In a perhaps more damaging claim to the organization, which relies on whistleblowers, Domscheit-Berg writes that WikiLeaks lost key software that lets users submit documents anonymously when he and another colleague left.

WikiLeaks blasted Domscheit-Berg in a statement shortly before the media launch for the book, which is to be released Friday in 16 countries, saying that he "damaged" WikiLeaks infrastructure and "stole material."

The website said it was taking legal action against him, though Domscheit-Berg denied that.

WikiLeaks, which publishes secret documents, downplayed  Domscheit-Berg's role in the organization, saying he was "a spokesperson for WikiLeaks in Germany at various times."

It denied he was ever a "programmer, computer scientist, security expert, architect, editor, founder [or] director" of WikiLeaks.

"Domscheit-Berg's roles within WikiLeaks were limited and started to diminish almost a year ago as his integrity and stability were questioned," the website said.

Domscheit-Berg rejected that claim in a press conference Thursday, calling himself "the only person who was intensively involved in this organization for such a long time," according to CNN.

Among the more salacious details in the book, Domscheit-Berg — who last month launched a rival website called OpenLeaks — claims Assange had a habit of chasing young women who would "know their role" and not question his actions.

"Julian's main criterion for a woman was simple. She had to be young.
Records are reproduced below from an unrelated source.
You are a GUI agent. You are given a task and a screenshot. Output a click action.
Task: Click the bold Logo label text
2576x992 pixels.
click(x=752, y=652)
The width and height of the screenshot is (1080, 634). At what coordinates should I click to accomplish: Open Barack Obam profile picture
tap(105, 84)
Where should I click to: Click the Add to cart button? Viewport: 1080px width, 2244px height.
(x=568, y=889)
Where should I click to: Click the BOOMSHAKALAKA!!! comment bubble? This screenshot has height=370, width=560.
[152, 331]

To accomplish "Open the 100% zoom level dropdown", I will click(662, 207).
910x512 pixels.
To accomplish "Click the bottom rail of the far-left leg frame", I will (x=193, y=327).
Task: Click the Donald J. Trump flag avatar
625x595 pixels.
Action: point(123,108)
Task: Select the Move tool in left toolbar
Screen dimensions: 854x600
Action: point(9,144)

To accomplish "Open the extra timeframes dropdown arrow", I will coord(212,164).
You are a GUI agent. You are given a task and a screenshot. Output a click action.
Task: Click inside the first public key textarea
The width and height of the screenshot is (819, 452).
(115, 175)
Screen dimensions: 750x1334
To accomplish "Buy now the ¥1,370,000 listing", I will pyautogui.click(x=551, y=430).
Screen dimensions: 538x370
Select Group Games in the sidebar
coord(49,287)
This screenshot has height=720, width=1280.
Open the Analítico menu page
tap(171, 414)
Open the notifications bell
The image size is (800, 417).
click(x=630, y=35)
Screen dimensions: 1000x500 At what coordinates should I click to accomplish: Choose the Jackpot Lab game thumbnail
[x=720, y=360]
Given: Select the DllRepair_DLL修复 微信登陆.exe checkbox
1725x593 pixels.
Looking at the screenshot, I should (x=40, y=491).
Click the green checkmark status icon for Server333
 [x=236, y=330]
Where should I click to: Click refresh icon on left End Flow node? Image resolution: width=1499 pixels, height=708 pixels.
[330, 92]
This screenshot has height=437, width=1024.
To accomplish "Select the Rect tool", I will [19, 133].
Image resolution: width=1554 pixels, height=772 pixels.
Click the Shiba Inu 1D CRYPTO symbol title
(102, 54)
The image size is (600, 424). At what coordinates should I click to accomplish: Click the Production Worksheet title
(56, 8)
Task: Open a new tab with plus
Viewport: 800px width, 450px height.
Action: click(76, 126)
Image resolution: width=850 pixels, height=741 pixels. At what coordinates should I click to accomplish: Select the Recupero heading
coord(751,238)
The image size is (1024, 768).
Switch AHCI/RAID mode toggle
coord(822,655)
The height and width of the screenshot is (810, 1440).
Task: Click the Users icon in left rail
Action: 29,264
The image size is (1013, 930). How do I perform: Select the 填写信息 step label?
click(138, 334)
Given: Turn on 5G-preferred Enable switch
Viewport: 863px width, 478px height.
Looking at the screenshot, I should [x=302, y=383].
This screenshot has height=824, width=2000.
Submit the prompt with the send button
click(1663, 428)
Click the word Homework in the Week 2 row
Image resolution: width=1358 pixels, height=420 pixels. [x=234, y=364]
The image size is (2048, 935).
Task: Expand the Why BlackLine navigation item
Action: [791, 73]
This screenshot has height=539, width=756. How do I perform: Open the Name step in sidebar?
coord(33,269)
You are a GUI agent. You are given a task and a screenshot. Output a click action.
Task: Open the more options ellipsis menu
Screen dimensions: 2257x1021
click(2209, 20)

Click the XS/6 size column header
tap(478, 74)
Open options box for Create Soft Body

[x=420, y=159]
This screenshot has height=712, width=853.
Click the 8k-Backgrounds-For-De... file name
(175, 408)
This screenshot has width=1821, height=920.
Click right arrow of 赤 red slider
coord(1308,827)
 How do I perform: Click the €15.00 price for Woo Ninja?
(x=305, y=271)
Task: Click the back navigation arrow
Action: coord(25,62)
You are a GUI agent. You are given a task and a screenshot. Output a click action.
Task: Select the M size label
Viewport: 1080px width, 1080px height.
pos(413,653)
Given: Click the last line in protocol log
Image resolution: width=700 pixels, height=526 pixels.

Preferably younger than 22. And it went without saying that she couldn't question him. 'She has to be aware of her role as a woman,' he used to say," Domscheit-Berg writes, Fox News reported.

Assange also used to "boast about how many children he had fathered in various parts of the world … . Whether he took care of any of these alleged children, or whether they existed at all, was another question."

He also is portrayed as an "emperor" who had become just the kind of public figure he is trying to expose, according to Salon.

WikiLeaks' original mission to "control the power executed behind closed doors and to create transparency, where it was being denied" deteriorated into a situation in which the group was "gradually corrupted by power and secrecy itself," Domscheit-Berg writes.

Domscheit-Berg, who then went by the alias Daniel Schmitt, left the organization in September last year reportedly after he challenged Assange's leadership qualities. He claims his rebellion got him kicked out of WikiLeaks, something Assange has publicly denied.